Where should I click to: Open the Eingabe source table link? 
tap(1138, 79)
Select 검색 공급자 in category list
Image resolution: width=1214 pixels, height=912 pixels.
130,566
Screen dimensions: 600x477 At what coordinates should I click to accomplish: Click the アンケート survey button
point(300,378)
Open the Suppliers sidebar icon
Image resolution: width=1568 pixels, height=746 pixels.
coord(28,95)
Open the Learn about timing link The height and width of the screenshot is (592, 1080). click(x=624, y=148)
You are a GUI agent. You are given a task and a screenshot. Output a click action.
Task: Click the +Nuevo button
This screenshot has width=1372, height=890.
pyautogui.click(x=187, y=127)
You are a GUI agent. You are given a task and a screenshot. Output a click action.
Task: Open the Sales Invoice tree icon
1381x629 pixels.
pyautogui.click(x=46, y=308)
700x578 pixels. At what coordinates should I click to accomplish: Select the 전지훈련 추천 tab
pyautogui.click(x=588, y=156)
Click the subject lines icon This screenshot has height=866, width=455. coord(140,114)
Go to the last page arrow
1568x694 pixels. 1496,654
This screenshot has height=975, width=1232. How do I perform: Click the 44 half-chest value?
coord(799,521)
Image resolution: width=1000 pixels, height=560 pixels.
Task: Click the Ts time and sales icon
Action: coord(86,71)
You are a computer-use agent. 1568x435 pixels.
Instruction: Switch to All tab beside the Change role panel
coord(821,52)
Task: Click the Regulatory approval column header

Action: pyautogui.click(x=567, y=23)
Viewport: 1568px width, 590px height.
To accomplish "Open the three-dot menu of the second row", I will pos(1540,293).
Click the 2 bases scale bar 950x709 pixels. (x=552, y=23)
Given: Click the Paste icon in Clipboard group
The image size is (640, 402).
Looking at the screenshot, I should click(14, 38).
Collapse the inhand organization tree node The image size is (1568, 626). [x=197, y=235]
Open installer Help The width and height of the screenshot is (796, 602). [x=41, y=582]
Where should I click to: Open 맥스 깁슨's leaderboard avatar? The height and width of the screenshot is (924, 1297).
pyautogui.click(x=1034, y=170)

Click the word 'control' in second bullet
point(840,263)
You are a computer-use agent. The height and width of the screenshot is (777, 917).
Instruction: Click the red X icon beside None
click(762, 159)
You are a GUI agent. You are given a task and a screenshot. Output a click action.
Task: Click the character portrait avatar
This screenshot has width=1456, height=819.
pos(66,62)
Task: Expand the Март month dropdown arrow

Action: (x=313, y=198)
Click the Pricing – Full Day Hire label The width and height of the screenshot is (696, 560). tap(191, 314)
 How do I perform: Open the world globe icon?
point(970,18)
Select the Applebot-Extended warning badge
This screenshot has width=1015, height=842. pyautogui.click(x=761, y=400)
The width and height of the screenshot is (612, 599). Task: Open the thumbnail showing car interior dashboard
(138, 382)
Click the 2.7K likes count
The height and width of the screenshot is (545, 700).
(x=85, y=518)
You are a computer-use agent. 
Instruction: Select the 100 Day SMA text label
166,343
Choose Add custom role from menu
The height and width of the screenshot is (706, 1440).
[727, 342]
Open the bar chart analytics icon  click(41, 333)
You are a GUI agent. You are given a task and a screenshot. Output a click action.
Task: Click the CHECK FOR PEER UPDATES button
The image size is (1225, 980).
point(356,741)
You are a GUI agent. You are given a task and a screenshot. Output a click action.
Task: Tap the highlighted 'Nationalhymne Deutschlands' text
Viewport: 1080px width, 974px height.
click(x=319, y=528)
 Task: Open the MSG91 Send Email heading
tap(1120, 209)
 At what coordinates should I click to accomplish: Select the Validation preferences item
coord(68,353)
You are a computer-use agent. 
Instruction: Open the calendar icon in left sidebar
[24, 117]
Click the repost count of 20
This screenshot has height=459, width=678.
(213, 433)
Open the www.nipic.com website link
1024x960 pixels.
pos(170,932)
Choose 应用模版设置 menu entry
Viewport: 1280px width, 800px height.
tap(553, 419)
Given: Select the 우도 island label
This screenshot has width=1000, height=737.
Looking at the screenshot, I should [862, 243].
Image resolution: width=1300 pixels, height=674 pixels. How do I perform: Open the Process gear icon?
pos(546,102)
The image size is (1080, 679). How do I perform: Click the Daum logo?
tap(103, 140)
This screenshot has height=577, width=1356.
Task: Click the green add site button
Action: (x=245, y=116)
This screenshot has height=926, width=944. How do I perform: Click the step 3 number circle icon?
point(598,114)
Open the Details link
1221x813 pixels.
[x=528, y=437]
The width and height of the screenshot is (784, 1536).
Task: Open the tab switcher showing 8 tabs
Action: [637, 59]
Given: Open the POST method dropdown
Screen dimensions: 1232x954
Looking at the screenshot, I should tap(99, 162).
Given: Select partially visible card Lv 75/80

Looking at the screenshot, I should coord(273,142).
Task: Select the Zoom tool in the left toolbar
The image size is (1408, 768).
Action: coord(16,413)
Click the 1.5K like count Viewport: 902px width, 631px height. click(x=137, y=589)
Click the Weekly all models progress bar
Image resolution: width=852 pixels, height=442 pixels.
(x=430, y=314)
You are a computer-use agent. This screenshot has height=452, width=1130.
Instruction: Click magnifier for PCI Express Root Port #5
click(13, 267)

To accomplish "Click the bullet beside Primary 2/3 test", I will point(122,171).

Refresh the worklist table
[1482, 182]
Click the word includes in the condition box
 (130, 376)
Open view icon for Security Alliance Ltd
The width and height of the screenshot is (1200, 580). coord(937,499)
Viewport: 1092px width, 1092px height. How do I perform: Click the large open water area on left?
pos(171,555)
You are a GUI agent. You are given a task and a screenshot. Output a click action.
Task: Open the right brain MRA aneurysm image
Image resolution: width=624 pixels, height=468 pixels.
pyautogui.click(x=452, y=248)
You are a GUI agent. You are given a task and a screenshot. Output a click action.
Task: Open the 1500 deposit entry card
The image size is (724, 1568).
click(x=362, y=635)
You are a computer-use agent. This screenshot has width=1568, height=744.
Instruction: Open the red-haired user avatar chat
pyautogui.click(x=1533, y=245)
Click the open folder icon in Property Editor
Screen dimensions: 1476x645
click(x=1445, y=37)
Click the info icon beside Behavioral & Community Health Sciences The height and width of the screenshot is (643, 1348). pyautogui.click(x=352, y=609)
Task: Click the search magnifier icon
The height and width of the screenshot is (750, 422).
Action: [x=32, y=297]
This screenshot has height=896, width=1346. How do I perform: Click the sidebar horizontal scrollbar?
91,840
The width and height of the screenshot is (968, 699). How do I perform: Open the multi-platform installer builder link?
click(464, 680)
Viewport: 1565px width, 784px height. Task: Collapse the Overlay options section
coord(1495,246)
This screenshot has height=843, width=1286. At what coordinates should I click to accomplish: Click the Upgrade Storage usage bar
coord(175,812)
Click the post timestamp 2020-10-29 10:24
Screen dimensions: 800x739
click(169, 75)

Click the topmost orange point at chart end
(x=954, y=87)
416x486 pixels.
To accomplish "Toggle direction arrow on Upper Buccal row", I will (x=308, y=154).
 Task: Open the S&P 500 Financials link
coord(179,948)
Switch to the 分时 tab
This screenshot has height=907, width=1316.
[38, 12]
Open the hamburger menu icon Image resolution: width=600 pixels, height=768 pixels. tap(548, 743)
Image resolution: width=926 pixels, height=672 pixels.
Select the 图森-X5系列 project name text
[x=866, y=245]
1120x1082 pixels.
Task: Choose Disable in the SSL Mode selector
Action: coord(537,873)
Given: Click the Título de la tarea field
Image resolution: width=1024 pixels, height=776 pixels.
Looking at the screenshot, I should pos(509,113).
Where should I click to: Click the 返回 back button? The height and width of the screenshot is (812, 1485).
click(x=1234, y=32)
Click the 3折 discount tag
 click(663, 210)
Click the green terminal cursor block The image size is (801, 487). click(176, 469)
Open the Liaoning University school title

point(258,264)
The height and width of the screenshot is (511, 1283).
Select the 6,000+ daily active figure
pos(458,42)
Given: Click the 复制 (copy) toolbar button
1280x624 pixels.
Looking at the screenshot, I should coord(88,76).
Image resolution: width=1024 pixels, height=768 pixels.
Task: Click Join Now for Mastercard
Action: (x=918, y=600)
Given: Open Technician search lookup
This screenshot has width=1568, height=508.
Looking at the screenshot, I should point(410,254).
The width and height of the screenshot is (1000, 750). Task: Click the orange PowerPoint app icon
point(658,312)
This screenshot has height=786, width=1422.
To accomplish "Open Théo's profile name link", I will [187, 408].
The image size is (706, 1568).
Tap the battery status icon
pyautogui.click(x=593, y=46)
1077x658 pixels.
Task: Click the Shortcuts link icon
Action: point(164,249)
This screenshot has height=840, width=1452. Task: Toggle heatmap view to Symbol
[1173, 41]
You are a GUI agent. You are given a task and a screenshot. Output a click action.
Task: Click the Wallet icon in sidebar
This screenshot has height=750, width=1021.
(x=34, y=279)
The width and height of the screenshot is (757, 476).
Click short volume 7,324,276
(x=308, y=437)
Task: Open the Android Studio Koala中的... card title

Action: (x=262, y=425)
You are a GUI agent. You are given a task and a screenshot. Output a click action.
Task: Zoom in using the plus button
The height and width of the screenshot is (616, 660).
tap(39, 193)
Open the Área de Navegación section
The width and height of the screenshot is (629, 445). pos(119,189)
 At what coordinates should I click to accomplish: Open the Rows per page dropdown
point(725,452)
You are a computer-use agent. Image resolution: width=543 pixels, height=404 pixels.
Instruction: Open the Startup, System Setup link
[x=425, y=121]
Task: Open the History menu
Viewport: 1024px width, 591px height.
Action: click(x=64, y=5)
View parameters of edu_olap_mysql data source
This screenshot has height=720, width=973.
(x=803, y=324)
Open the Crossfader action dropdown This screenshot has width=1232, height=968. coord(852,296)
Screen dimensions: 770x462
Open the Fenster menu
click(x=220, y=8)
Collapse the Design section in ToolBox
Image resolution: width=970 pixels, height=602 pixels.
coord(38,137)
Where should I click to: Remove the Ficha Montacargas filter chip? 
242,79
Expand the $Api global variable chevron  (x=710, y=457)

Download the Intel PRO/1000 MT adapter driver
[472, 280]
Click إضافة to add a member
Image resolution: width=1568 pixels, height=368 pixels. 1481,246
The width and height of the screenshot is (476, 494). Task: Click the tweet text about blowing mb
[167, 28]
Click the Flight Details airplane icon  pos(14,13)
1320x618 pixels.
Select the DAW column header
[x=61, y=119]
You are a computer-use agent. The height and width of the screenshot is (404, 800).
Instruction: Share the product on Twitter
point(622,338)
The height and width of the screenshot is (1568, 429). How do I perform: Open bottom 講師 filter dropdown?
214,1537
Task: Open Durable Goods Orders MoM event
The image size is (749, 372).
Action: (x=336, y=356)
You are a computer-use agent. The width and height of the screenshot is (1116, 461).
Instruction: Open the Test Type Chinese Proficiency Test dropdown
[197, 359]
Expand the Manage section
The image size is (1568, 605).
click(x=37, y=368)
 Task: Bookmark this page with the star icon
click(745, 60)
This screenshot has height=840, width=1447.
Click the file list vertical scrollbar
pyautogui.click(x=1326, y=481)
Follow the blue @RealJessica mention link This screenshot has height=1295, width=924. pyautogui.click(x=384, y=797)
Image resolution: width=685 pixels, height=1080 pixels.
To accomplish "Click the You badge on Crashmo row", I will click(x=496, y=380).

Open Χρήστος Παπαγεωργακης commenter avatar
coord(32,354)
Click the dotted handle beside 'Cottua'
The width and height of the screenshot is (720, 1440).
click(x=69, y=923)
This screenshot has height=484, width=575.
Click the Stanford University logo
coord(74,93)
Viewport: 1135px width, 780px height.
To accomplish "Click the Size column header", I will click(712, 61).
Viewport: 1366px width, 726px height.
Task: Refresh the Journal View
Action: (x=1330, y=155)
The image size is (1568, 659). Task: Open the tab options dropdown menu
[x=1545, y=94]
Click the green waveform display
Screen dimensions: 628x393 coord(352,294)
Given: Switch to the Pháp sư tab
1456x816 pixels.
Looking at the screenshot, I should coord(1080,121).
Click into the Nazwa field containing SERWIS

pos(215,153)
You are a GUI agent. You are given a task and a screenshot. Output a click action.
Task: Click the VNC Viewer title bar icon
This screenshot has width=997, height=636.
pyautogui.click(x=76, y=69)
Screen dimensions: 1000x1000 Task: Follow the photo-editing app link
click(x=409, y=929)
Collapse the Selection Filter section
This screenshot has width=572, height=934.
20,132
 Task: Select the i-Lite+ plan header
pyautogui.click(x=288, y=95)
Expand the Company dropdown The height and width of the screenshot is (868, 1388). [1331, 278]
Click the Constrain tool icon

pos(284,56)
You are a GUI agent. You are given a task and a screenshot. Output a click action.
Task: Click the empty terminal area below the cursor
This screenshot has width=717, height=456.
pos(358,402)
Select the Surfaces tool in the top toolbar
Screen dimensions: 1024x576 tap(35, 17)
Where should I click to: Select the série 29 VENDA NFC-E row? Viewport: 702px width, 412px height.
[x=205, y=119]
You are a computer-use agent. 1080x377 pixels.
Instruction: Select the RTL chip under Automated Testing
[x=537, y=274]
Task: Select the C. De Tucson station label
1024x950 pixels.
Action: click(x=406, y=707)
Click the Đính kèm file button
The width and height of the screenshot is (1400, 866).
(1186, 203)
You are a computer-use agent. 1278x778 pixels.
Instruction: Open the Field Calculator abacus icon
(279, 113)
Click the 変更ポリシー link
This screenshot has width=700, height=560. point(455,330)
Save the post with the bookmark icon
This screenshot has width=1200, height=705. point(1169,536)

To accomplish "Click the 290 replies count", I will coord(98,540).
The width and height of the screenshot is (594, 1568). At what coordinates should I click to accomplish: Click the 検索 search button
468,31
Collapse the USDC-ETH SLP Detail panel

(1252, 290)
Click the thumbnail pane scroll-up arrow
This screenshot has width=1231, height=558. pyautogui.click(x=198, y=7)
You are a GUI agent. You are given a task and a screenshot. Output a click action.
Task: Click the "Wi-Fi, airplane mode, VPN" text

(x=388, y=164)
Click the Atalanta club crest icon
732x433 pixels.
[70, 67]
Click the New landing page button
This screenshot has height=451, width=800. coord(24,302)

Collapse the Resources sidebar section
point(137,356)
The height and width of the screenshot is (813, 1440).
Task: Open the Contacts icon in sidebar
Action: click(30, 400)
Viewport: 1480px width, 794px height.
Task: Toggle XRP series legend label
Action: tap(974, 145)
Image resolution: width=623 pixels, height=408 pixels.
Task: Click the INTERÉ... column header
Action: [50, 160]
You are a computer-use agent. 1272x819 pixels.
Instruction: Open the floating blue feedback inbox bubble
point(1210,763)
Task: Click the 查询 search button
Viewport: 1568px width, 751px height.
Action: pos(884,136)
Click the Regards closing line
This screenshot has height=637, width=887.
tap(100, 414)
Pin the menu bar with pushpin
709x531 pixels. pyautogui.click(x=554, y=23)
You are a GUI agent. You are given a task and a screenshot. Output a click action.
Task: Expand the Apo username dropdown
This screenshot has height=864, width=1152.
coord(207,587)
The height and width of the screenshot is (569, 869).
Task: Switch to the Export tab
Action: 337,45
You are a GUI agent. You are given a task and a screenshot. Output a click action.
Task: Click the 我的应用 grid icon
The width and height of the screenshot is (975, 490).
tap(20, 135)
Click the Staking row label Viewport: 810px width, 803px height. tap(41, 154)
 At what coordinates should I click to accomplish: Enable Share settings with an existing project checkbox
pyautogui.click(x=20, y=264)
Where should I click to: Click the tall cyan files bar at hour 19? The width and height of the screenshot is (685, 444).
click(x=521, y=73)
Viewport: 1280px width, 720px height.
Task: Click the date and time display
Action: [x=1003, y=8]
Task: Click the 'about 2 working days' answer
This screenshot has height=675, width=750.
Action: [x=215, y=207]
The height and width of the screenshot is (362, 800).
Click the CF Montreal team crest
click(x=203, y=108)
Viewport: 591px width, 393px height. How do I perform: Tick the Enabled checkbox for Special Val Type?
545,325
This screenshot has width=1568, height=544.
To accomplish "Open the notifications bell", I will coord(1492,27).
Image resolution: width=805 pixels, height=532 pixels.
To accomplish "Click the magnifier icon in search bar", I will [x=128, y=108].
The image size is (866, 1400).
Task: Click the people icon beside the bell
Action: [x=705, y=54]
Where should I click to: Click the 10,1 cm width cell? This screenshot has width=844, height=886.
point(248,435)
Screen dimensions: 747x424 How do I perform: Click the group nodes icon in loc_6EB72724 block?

....

HOW TO COMPLETE THIS TASK: Both end lines included, restate word for word the lines above from the line with "This screenshot has width=1000, height=737." to the line with "Task: Select the Zoom", and nothing else.

RESPONSE TO THIS TASK:
This screenshot has width=1000, height=737.
Looking at the screenshot, I should [862, 243].
Image resolution: width=1300 pixels, height=674 pixels. How do I perform: Open the Process gear icon?
pos(546,102)
The image size is (1080, 679). How do I perform: Click the Daum logo?
tap(103, 140)
This screenshot has height=577, width=1356.
Task: Click the green add site button
Action: (x=245, y=116)
This screenshot has height=926, width=944. How do I perform: Click the step 3 number circle icon?
point(598,114)
Open the Details link
1221x813 pixels.
[x=528, y=437]
The width and height of the screenshot is (784, 1536).
Task: Open the tab switcher showing 8 tabs
Action: [637, 59]
Given: Open the POST method dropdown
Screen dimensions: 1232x954
Looking at the screenshot, I should tap(99, 162).
Given: Select partially visible card Lv 75/80

Looking at the screenshot, I should coord(273,142).
Task: Select the Zoom tool in the left toolbar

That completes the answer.